Screenshot grounding data
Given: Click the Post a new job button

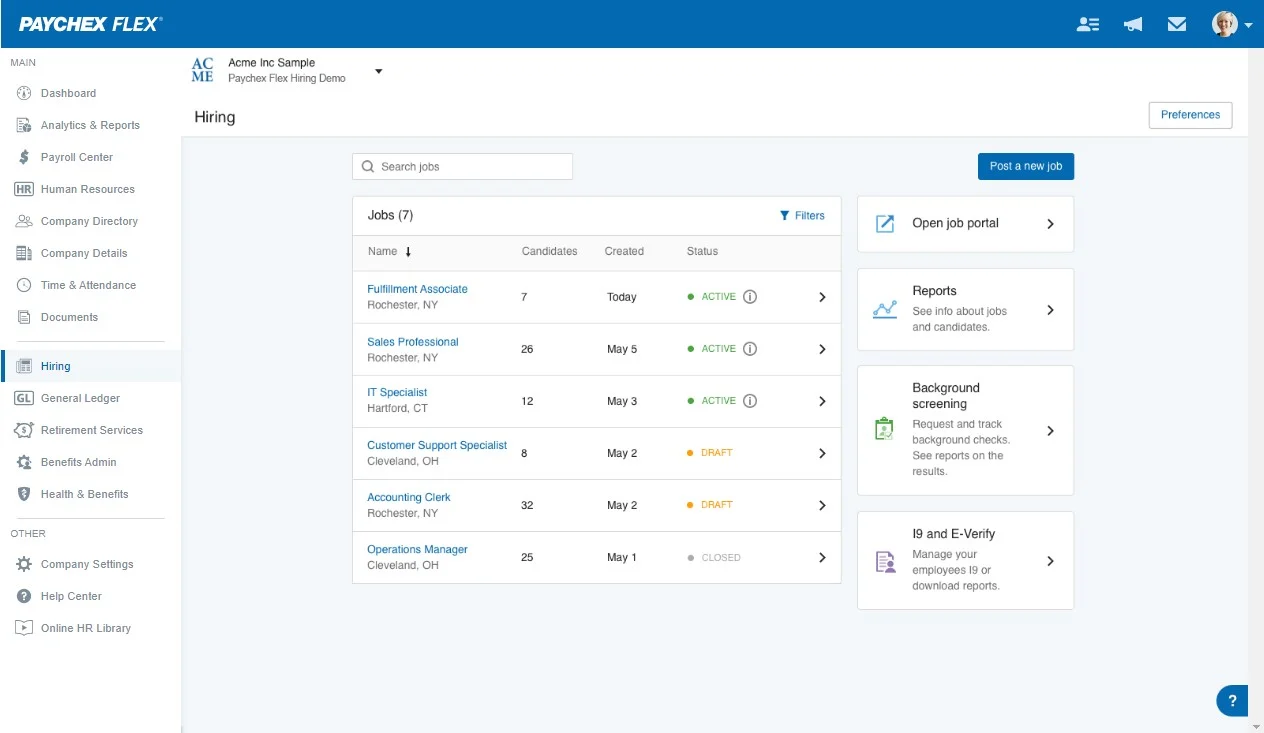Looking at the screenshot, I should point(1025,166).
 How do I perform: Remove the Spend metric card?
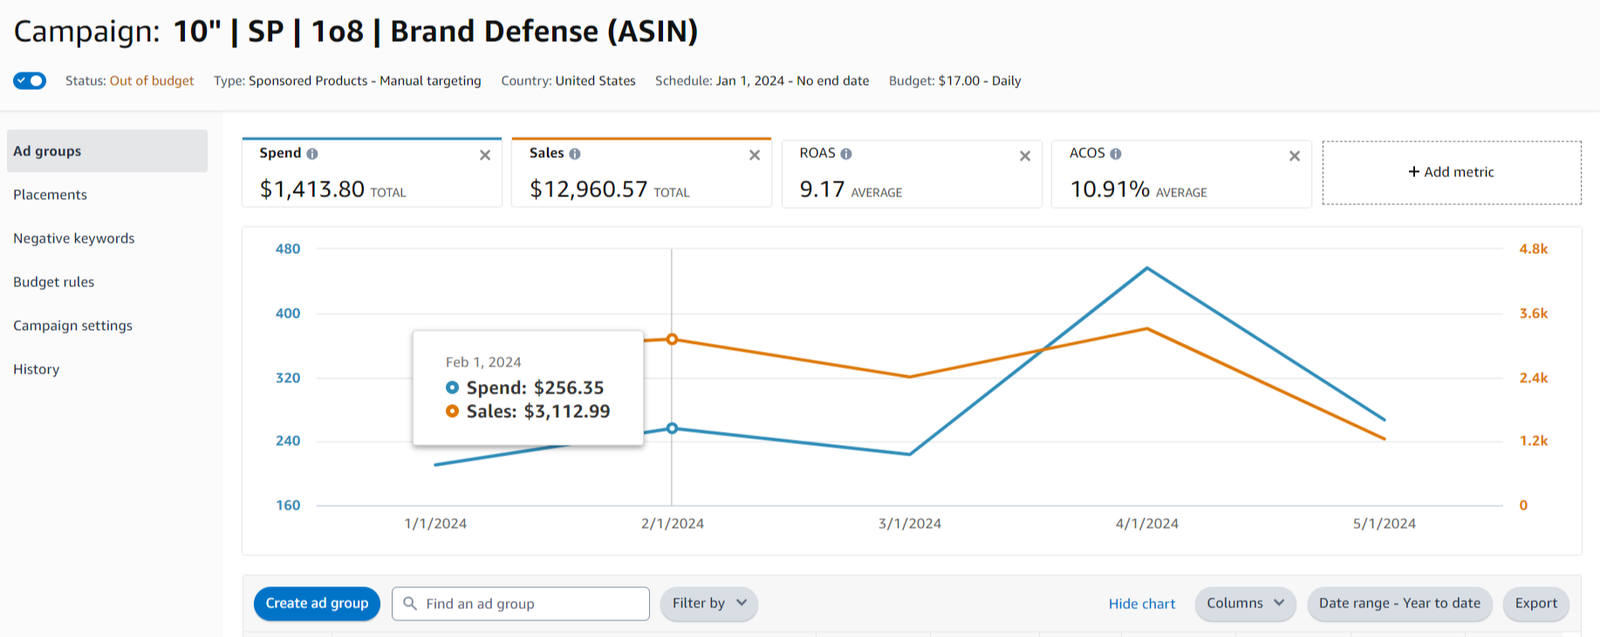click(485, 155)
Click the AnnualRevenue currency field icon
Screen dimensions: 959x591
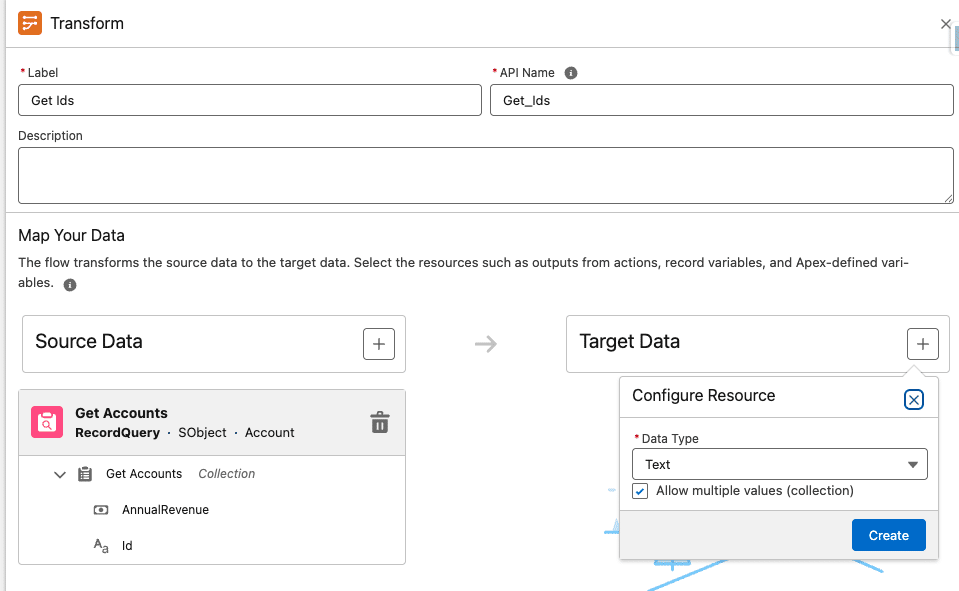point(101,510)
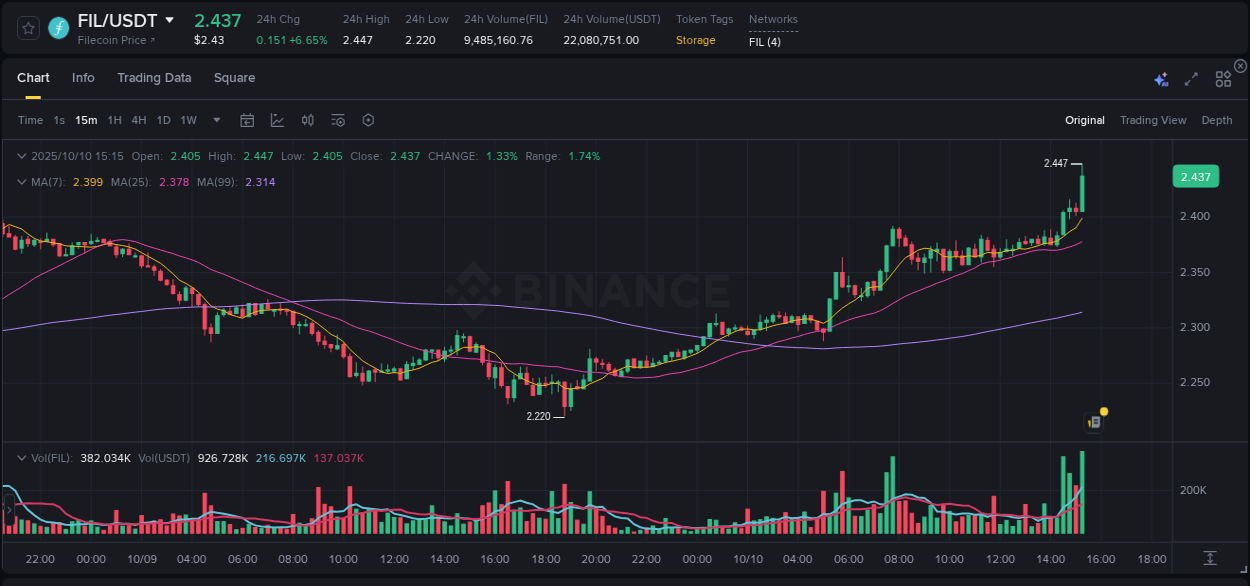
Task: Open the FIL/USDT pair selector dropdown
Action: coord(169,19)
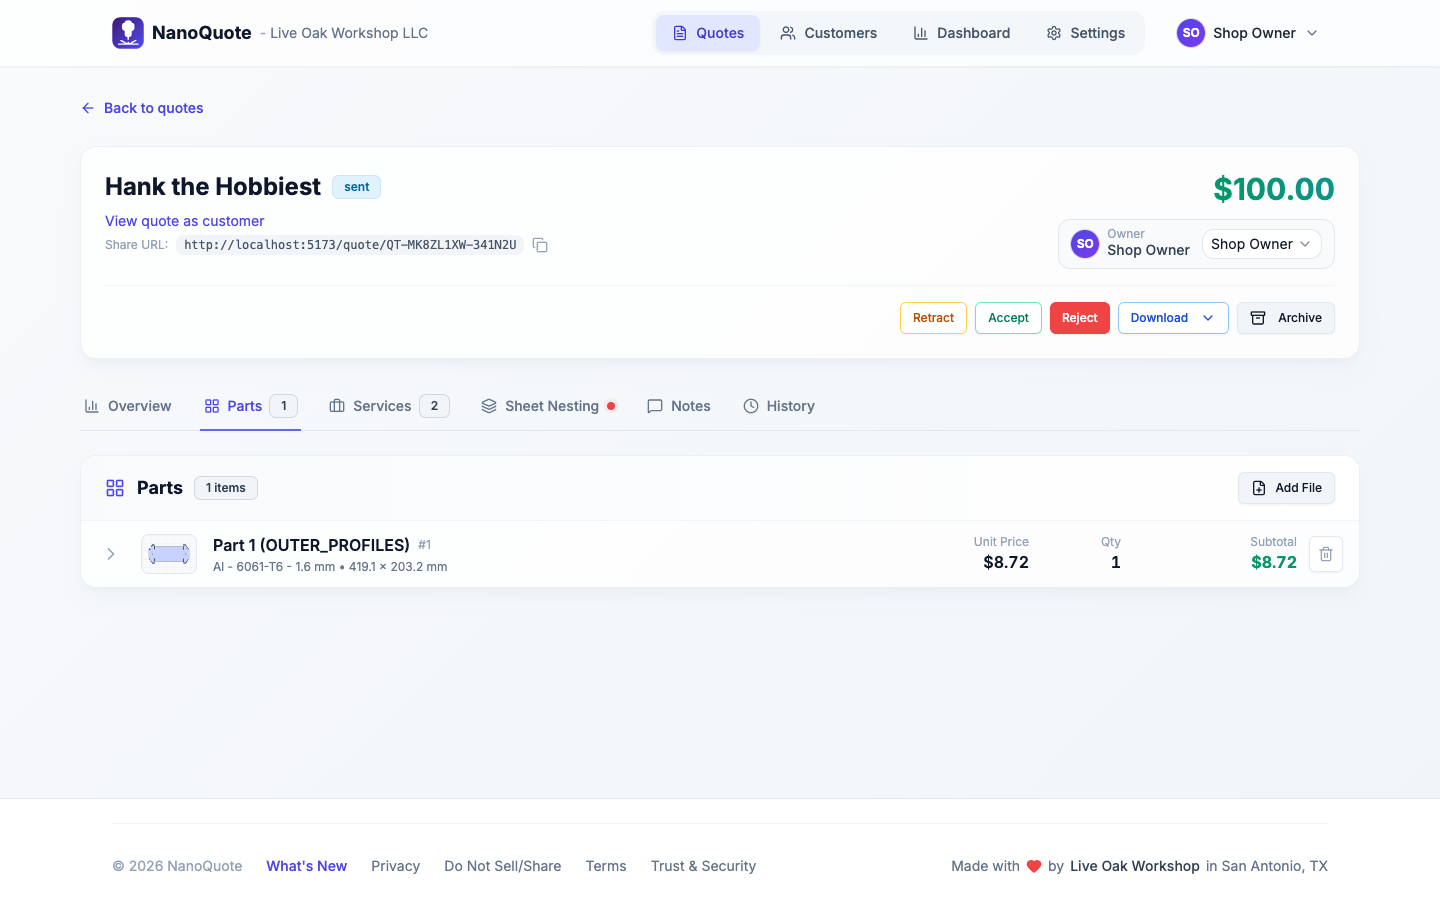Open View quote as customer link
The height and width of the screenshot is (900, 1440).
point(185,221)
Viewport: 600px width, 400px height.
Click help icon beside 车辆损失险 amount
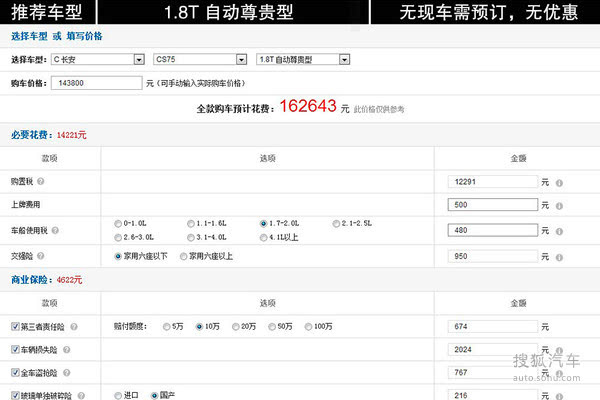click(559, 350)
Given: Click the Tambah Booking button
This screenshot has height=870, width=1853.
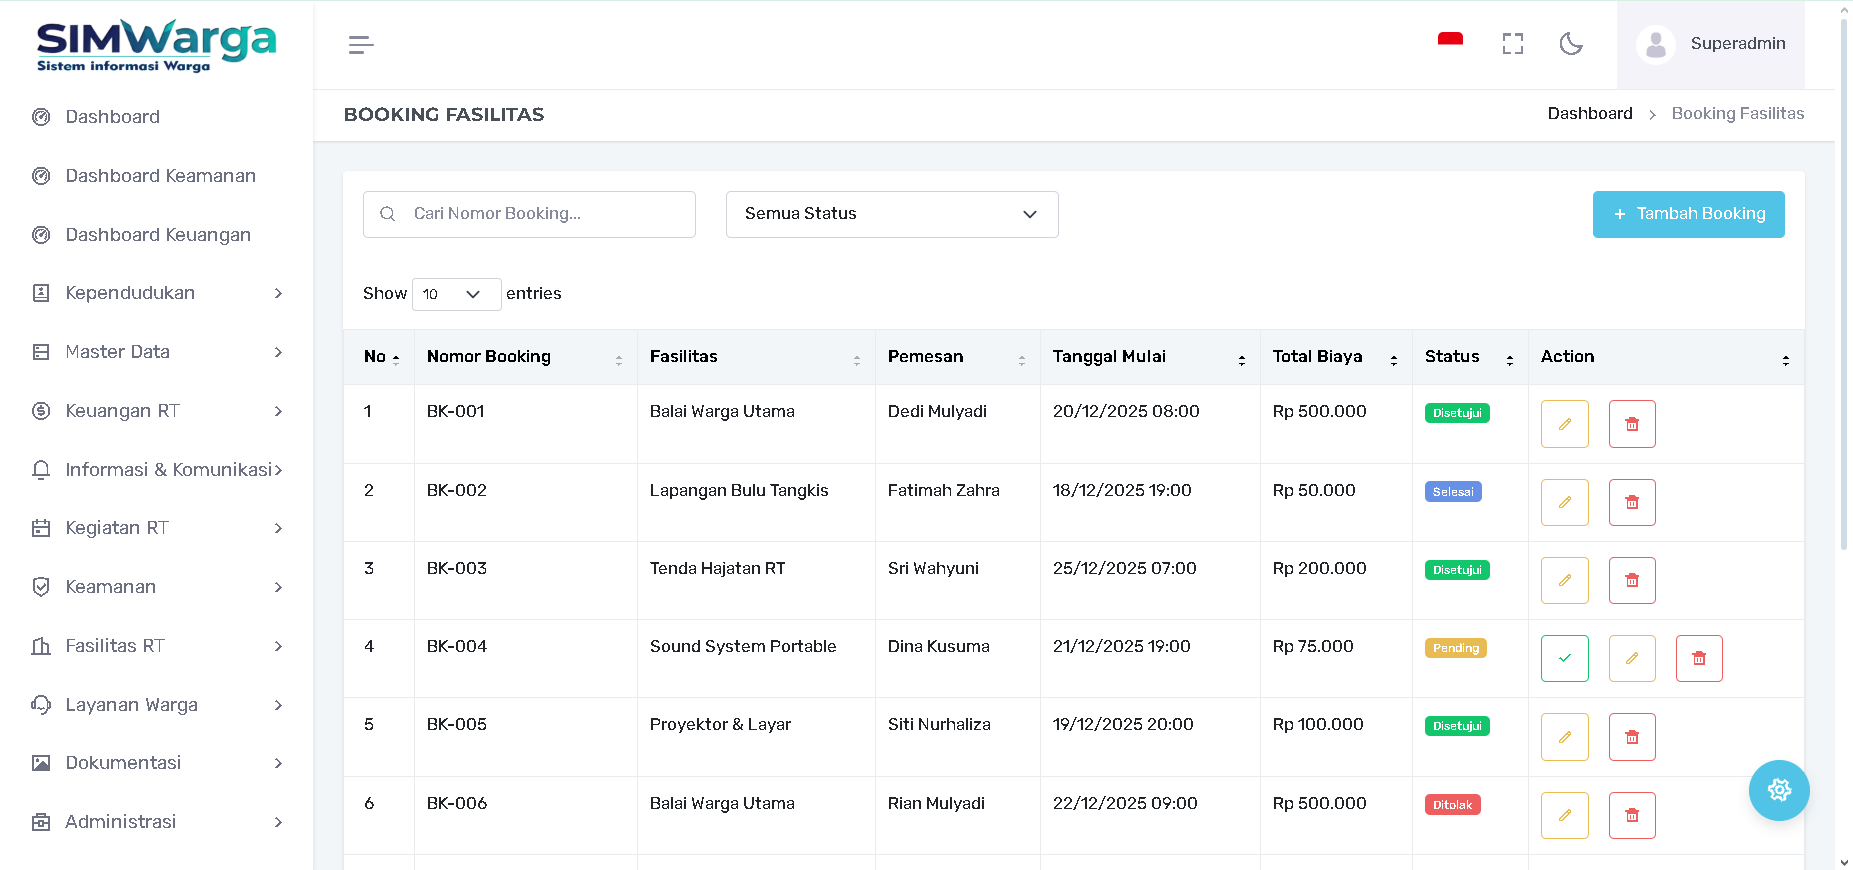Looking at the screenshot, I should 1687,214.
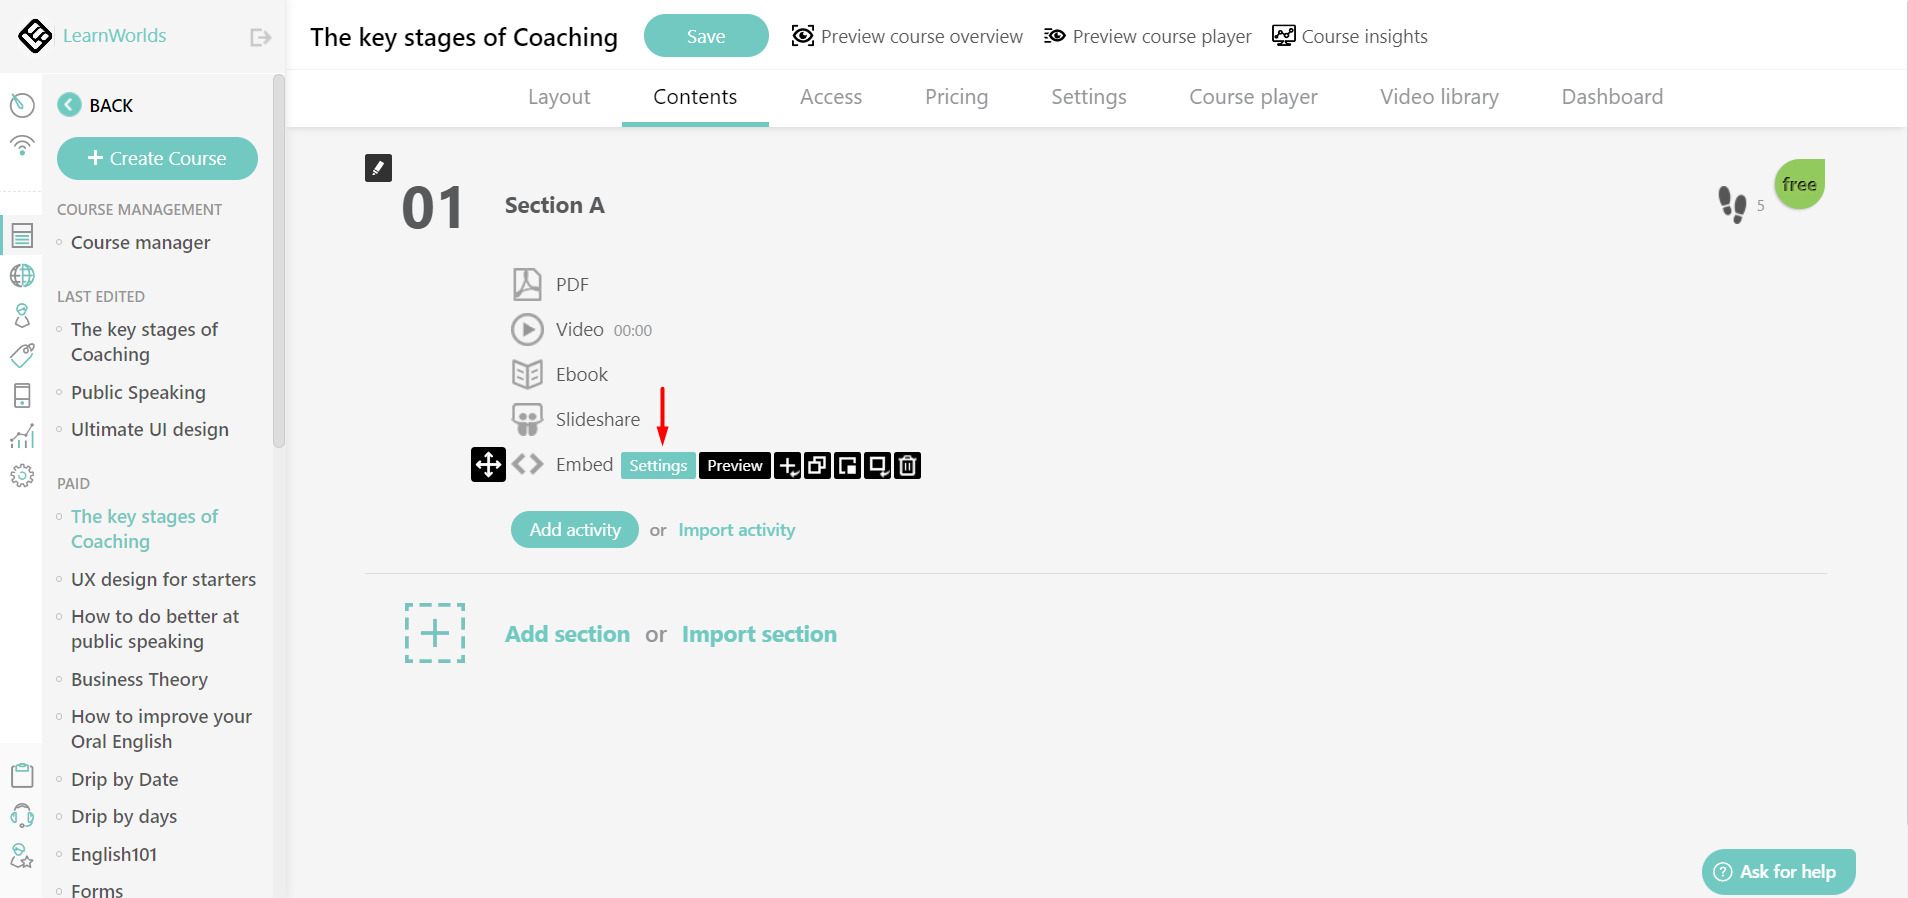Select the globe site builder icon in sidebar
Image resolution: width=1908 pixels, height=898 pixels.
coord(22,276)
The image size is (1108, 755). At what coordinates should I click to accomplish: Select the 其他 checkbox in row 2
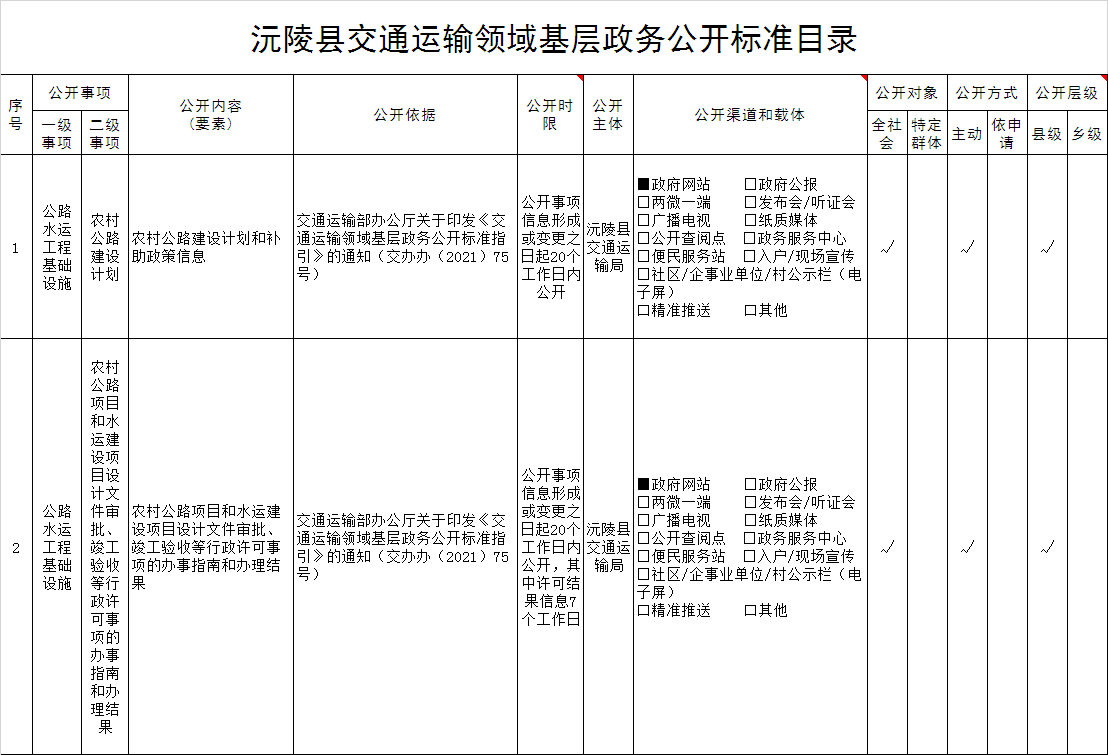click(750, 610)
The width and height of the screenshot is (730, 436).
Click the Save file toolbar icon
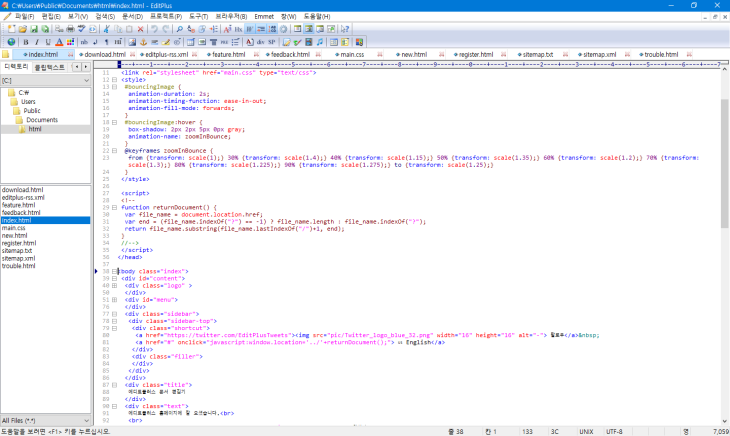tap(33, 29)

### What you should do:
Reproduce exactly, with nothing added, the lines from the line with "The image size" through the end of the entries above; pictures are to be left out.

### Your response:
The image size is (1108, 755). At what coordinates should I click to accomplish: Select the 其他 checkbox in row 2
click(750, 610)
The width and height of the screenshot is (730, 436).
Click the Save file toolbar icon
tap(33, 29)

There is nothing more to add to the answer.